» WORK INSTRUCTIONS:
Nothing is to be altered. Print each record in full.
___ MATERIAL FOR THIS TASK ___
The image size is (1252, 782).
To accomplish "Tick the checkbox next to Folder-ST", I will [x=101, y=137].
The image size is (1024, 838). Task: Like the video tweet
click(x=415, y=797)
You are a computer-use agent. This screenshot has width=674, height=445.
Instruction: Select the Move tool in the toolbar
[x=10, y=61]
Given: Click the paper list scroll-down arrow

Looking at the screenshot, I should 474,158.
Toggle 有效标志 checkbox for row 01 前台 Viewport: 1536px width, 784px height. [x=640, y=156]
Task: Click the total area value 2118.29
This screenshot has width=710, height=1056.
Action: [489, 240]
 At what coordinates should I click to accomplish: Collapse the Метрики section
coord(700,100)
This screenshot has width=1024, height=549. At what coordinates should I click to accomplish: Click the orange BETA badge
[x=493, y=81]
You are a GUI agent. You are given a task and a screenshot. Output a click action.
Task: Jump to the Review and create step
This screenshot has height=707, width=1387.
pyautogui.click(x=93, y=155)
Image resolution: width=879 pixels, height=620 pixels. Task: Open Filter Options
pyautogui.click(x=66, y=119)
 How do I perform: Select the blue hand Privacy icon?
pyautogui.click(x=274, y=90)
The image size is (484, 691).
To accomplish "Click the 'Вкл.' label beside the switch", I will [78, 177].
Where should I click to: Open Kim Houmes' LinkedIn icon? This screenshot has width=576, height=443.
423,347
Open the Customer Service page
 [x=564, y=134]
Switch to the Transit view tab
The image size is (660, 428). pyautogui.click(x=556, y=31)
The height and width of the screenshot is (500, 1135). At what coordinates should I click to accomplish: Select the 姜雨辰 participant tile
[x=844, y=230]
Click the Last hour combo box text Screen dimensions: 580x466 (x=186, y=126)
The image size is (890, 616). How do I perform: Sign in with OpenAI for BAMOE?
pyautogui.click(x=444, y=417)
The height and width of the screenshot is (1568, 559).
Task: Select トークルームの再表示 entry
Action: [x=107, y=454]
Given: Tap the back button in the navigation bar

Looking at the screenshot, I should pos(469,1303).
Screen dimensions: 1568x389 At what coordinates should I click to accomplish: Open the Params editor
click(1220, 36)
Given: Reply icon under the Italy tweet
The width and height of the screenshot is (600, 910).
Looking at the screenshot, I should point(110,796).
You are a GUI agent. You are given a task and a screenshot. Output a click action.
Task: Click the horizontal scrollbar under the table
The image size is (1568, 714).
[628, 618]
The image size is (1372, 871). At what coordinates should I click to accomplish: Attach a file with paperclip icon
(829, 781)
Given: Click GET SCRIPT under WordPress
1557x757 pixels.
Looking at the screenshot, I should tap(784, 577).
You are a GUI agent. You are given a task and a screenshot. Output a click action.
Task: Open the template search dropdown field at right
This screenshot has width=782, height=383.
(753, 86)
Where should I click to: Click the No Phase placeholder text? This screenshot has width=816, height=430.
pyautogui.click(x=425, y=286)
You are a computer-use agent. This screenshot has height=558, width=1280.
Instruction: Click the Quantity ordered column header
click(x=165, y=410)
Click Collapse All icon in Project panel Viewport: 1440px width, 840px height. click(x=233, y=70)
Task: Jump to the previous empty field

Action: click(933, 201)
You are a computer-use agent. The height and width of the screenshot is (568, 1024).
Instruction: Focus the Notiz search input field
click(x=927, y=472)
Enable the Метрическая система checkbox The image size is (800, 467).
___
» SOLUTION:
The image size is (1252, 782).
To accomplish "Tick the checkbox next to Folder-ST", I will [x=101, y=137].
The image size is (1024, 838). Task: Like the video tweet
click(x=415, y=797)
You are a computer-use agent. This screenshot has width=674, height=445.
Instruction: Select the Move tool in the toolbar
[x=10, y=61]
Given: Click the paper list scroll-down arrow

Looking at the screenshot, I should 474,158.
Toggle 有效标志 checkbox for row 01 前台 Viewport: 1536px width, 784px height. [x=640, y=156]
Task: Click the total area value 2118.29
This screenshot has width=710, height=1056.
Action: [489, 240]
 At what coordinates should I click to accomplish: Collapse the Метрики section
coord(700,100)
This screenshot has width=1024, height=549. At what coordinates should I click to accomplish: Click the orange BETA badge
[x=493, y=81]
You are a GUI agent. You are given a task and a screenshot. Output a click action.
Task: Jump to the Review and create step
This screenshot has height=707, width=1387.
pyautogui.click(x=93, y=155)
Image resolution: width=879 pixels, height=620 pixels. Task: Open Filter Options
pyautogui.click(x=66, y=119)
 How do I perform: Select the blue hand Privacy icon?
pyautogui.click(x=274, y=90)
The image size is (484, 691).
To accomplish "Click the 'Вкл.' label beside the switch", I will [78, 177].
Where should I click to: Open Kim Houmes' LinkedIn icon? This screenshot has width=576, height=443.
423,347
Open the Customer Service page
 [x=564, y=134]
Switch to the Transit view tab
The image size is (660, 428). pyautogui.click(x=556, y=31)
The height and width of the screenshot is (500, 1135). At what coordinates should I click to accomplish: Select the 姜雨辰 participant tile
[x=844, y=230]
Click the Last hour combo box text Screen dimensions: 580x466 (x=186, y=126)
The image size is (890, 616). How do I perform: Sign in with OpenAI for BAMOE?
pyautogui.click(x=444, y=417)
The height and width of the screenshot is (1568, 559).
Task: Select トークルームの再表示 entry
Action: [x=107, y=454]
Given: Tap the back button in the navigation bar

Looking at the screenshot, I should pos(469,1303).
Screen dimensions: 1568x389 At what coordinates should I click to accomplish: Open the Params editor
click(1220, 36)
Given: Reply icon under the Italy tweet
The width and height of the screenshot is (600, 910).
Looking at the screenshot, I should point(110,796).
You are a GUI agent. You are given a task and a screenshot. Output a click action.
Task: Click the horizontal scrollbar under the table
The image size is (1568, 714).
[628, 618]
The image size is (1372, 871). At what coordinates should I click to accomplish: Attach a file with paperclip icon
(829, 781)
Given: Click GET SCRIPT under WordPress
1557x757 pixels.
Looking at the screenshot, I should tap(784, 577).
You are a GUI agent. You are given a task and a screenshot. Output a click action.
Task: Open the template search dropdown field at right
This screenshot has width=782, height=383.
(753, 86)
Where should I click to: Click the No Phase placeholder text? This screenshot has width=816, height=430.
pyautogui.click(x=425, y=286)
You are a computer-use agent. This screenshot has height=558, width=1280.
Instruction: Click the Quantity ordered column header
click(x=165, y=410)
Click Collapse All icon in Project panel Viewport: 1440px width, 840px height. click(x=233, y=70)
Task: Jump to the previous empty field

Action: click(933, 201)
You are a computer-use agent. The height and width of the screenshot is (568, 1024).
Instruction: Focus the Notiz search input field
click(x=927, y=472)
Enable the Метрическая система checkbox The image size is (800, 467).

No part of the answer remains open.